December 1, 2013Sam Folio - former AFM International Secretary-Treasurer
I am pleased to report on a remarkably constructive meeting between the US Copyright Office (USCO) and the Arts, Entertainment, and Media Industries Committee (AEMI) that took place in late October. The meeting not only identified a number of topics for further discussion, but one USCO staffer even ensured that her requests for public comment would now include the impact on collective bargaining.
Attending the meeting, along with myself, were AFM International Vice President and Local 99 (Portland, OR) President Bruce Fife, AFM Legislative-Political Director and Diversity Director Alfonso Pollard, plus Paul Almeida and David Cohen of the Department of Professional Employees (DPE), representatives of the AFL-CIO and other unions, including the Directors Guild of America (DGA), the International Alliance of Theatrical Stage Employees (IATSE), the Office and Professional Employees International Union (OPEIU), and the Screen Actors Guild and the American Federation of Television and Radio Artists (SAG-AFTRA).
The AEMI’s concerns about copyright law were presented in the framework of how they affect members’ jobs, incomes, and benefits. David Cohen explained that residuals and royalties—downstream revenues—sustain the people in our unions between projects.
An AEMI pre-meeting had narrowed a list of possible questions and topics about copyright policy and law to these priorities: the licensing of sound recordings in the digital space and terrestrial radio; digital first sale; orphan works; statutory licenses for cable and satellite retransmission; pre-1972 sound recordings; illegal streaming; and exemptions under the Digital Millennium Copyright Act.

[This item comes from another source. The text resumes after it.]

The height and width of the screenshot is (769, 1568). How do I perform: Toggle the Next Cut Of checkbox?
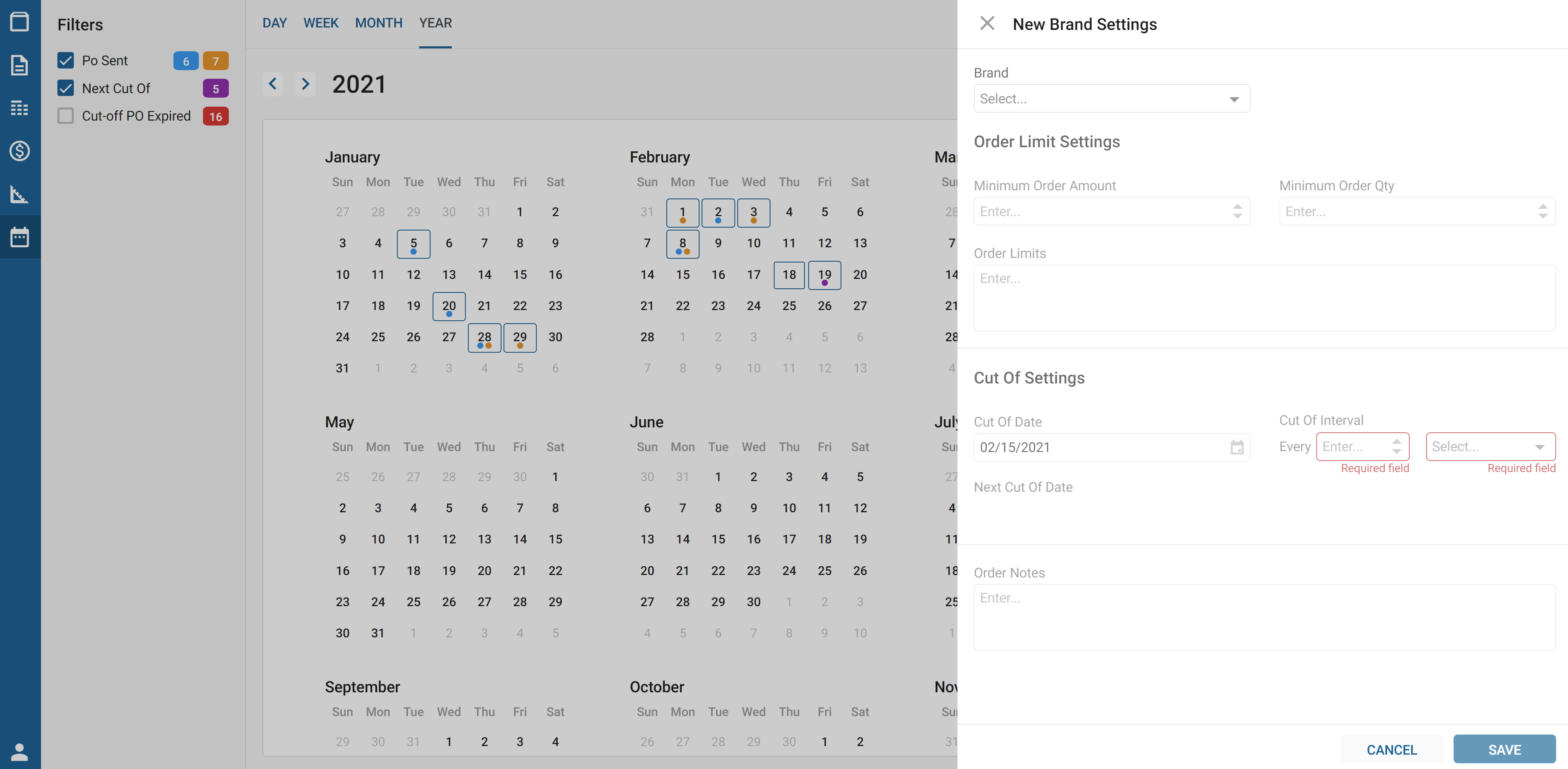(66, 88)
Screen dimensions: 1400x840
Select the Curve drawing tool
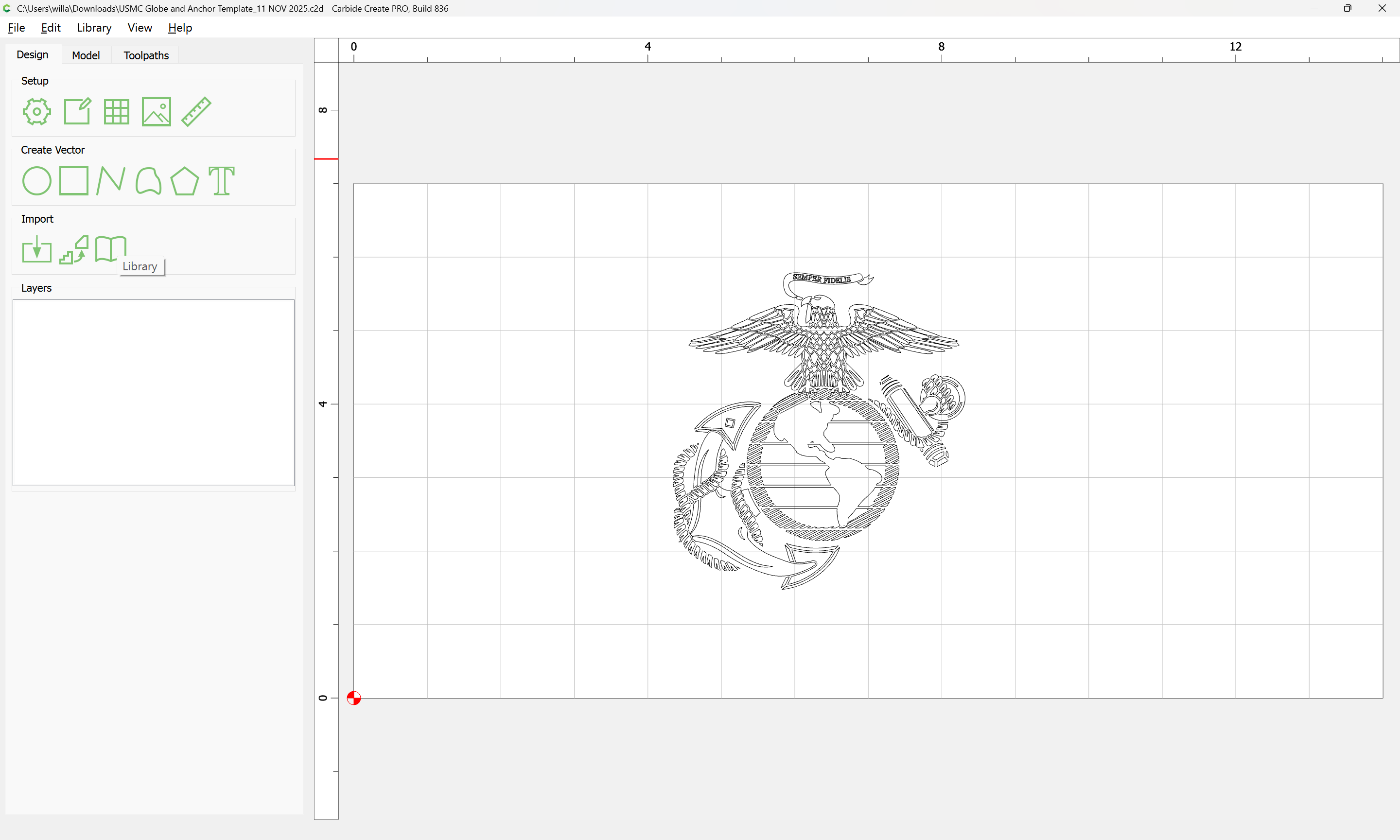148,181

While several unions at the meeting highlighted their own issues, they made it clear that the presentations were issues they all shared. Representing DGA and IATSE, Alec French spoke to orphan works, digital first sale, and felony streaming. For SAG-AFTRA, Duncan Crabtree-Ireland stressed the importance of the Audio-Visual Performances Treaty and the terrestrial performance right. For the AFM, Bruce Fife called for a licensing regime that is fair and equitable
across all platforms.
Register of Copyrights and Director, USCO, Maria Pallante explained that her call for a comprehensive review and updating of copyright policy and law consciously avoided
the term “reform,” which implies that something was wrong and needs reforming. She also stressed that, from her perspective, the copyright conversation had been moving in the wrong direction, namely toward an expectation of unlimited fair use. The outpouring against the PROTECT Intellectual Property Act and the Stop Online Piracy Act indicated, however, that turning around the conversation required reframing it. That necessity brought her to her broad call for a comprehensive updating.
A part of that updating might include collective licensing, on a model yet to be determined, while another part might include carefully chosen and defined exemptions. Pallante noted that, when Congress has defined narrow exemptions, courts are more conservative in invoking fair use. A third part of an updating would be topics that she identified as ripe for action because they have already undergone extensive analysis and discussion: orphan works, a public performance right, and felony streaming. Focusing on enforcement alone, she said, was not productive; witness the pushback on seeking felony penalties for illegal streaming.
Among the open questions Pallante posed were: What is the future of the registration program? What should the USCO do with recordation? What roles should public-private partnerships play?
In response to our raising the Audio-Visual Performances Treaty, USCO Senior Counsel for Policy and International Affairs Maria Strong said that it has become controversial as we seek
implementation. She noted the varied foreign legal and copyright systems and urged us to contact and work with our counterparts in other countries, who could provide local presentations to their governments, with an impact that only local people could achieve.
Pallante and her senior staff noted that our visit provides a useful reminder that worker interests matter and that they are not necessarily aligned with industry views.